Below, is the circuit area in question. Shown for only one of the six channels:
Figure (a) shows the original circuit. The glitches are timing and impedance related, and to the way “Q11” is driven. Remember, its charlie-plexed, so both base and emitter are shifted, either HIGH, LOW, or to a High-Impedance state. The ST devices have been found to have a hfe of only 24, while the 2N6517, has one exceeding 150. This makes the 2N6517 more susceptible to these transients. But two simple fixes, allow us to use any device. One (b) just reduces the signal level that get to the PNP, by making the divider ratio larger ([R4+R3]/R3). The other (c) suppresses the transient, due to its short time. That means it can be filtered out by a simple RC network. In short, changing the base resisitor (R3) to 2.2K, or adding a parallel 0.01uf cap (Cx), solves the problem.

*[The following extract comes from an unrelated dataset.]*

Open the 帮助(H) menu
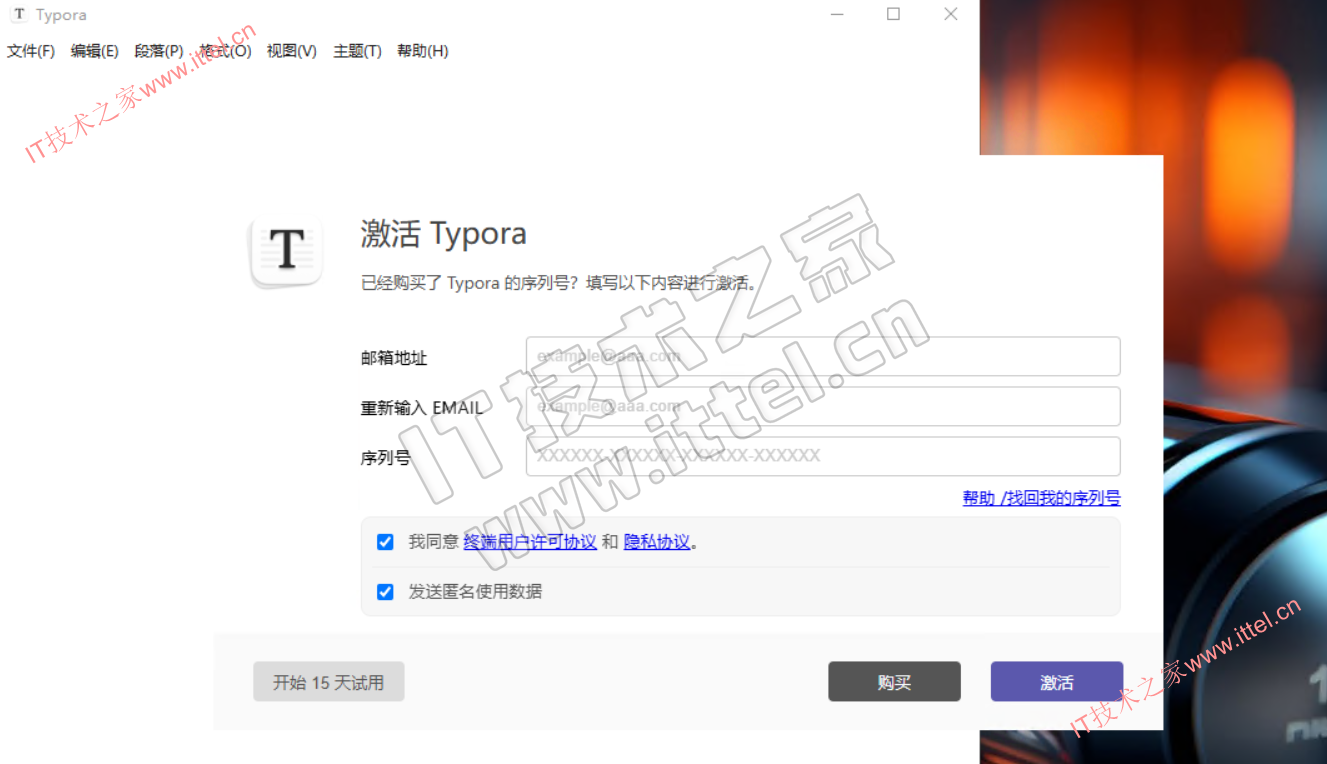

Below are photos, of the anode signal, with either fix in place:
Here, using the 2.2K base resistor, and smaller drive signal, and:
using a simple RC signal, to kill the spikes.
Revision A Board:
This board uses method “C”, above, to inhibit “ghosting”. 6 0.01 caps have been added across the BE junctions of the HV PNP anode drivers, to suppress any spikes. These spikes are due to higher gain HV NPN transistors used to drive the PNP’s. Now any HV NPN can be used at these locations.
Other Ghosting Causes:
Improper timing is a common cause for ghosting, but that can be corrected by software adjustments. The timing on this board, includes adequate blanking intervals to allow the nixies to transition without ghosting. Also Base-Emitter resistors are added to the anode transistors, to ensure that those transistors switch OFF promptly.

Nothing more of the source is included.